From Newsgroup: comp.sys.mac.advocacy
PSA: How many major OS releases does Apple fully support at once?
Out of a million Apple owners, only about 3 understand Apple releases.
I'm one of those three people, but this PSA is to help you understand also.
This PSA is intended to clear up a long-standing point of confusion about
how Apple handles iOS and macOS security updates. While this information
has been provided to you a thousand times, people still get it wrong.
From: Chris <
ithinkiam@gmail.com>
Newsgroups: misc.phone.mobile.iphone,comp.sys.mac.advocacy
Subject: Re: How long did the iPhone X actually get full iOS support?
Date: Thu, 19 Mar 2026 21:13:11 -0000 (UTC)
Message-ID: <10phot7$125qs$
1@dont-email.me>
> An example is Apple has never in its history fully supported
> more than one concurrent major release...
False.
For iOS, Apple fully supports two versions at every new release between
September and December.
For macOS, Apple fully supports three concurrent versions.
Chris is wrong. Dead wrong. And that's fine, as long as Chris can learn.
Every macOS or iOS owner should understand how Apple patches releases.
So let's settle it using Apple's own documentation, Apple's own words,
and Apple's own published security data.
Here is the question:
Q: How many major OS releases does Apple fully support at once?
A: ?
Below is the answer, taken directly from Apple, not from me, not from
blogs, not from speculation.
Apple's own Platform Security Guide states, verbatim:
"Not all known security issues are addressed in previous versions."
Source: Apple Platform Security Guide
<
https://support.apple.com/guide/security/sec87fc038c2/web>
That single sentence is Apple's official admission that:
a. Only the newest major OS receives *all* security patches.
b. The previous major OS receives *some* patches.
c. Older OS versions may receive *none* of the known fixes.
This is not interpretation. This is Apple's own policy.
You can verify this yourself in Apple's own CVE listings:
Apple Security Updates (HT201222)
<
https://support.apple.com/en-us/HT201222>
Pick any recent set of patches and compare them. You will see:
a. The newest OS gets the full set of CVEs.
b. The previous major OS usually gets only a subset.
c. Older OS's often get nothing at all.
This is not speculation. This is Apple's own data.
Every "About the security content of..." page (HT201224) shows the same pattern. Apple patches a vulnerability in the newest OS, but the same vulnerability is missing from the older OS listings, even when those
older OS versions are still "supported."
Again, this is Apple's behavior, not mine.
Independent reporting simply summarizes what Apple already documented:
a. ScreenRant:
<
https://screenrant.com/apple-product-security-update-lifespan/>
b. HotHardware:
<
https://hothardware.com/news/apple-admits-only-fully-patches-security-flaws-in-latest-os-releases>
c.
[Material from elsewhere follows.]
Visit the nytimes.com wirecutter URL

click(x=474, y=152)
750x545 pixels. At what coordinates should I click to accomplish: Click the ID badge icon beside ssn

Ars Technica:
<
https://arstechnica.com/gadgets/2022/10/apple-clarifies-security-update-policy-only-the-latest-oses-are-fully-patched/>
None of these articles are inventing anything. They are quoting Apple.
Apple's deployment documentation reinforces the same policy:
About Software Updates:
<
https://support.apple.com/guide/deployment/about-software-updates-depc4c80847a>
Apple expects organizations to migrate to the newest OS for full
security coverage. Older OS versions receive updates, but not full
parity. Apple has never claimed otherwise.
So here is the factual answer to the question:
Q: How many major OS releases does Apple fully support at once?
A: Apple fully supports exactly ONE major OS release at any time.
Not two. Not three. But only one. Just one. Never more than one.
This is Apple's documented policy.
a. It is visible in Apple's own CVE tables.
b. It is confirmed in Apple's own security guide.
c. It is reflected in Apple's own update behavior.
This PSA is not about opinions or preferences. It is about understanding
what Apple actually wrote, and observing what Apple actually does.
Discussion is welcome, but please base your replies on Apple's published documentation and Apple's published security data. If you believe Apple
fully supports more than one major OS release at a time, then please
cite Apple's documentation that says so.
Out of a million Apple owners, only a handful understand how Apple's
release and hotfix system actually works. Let's fix that.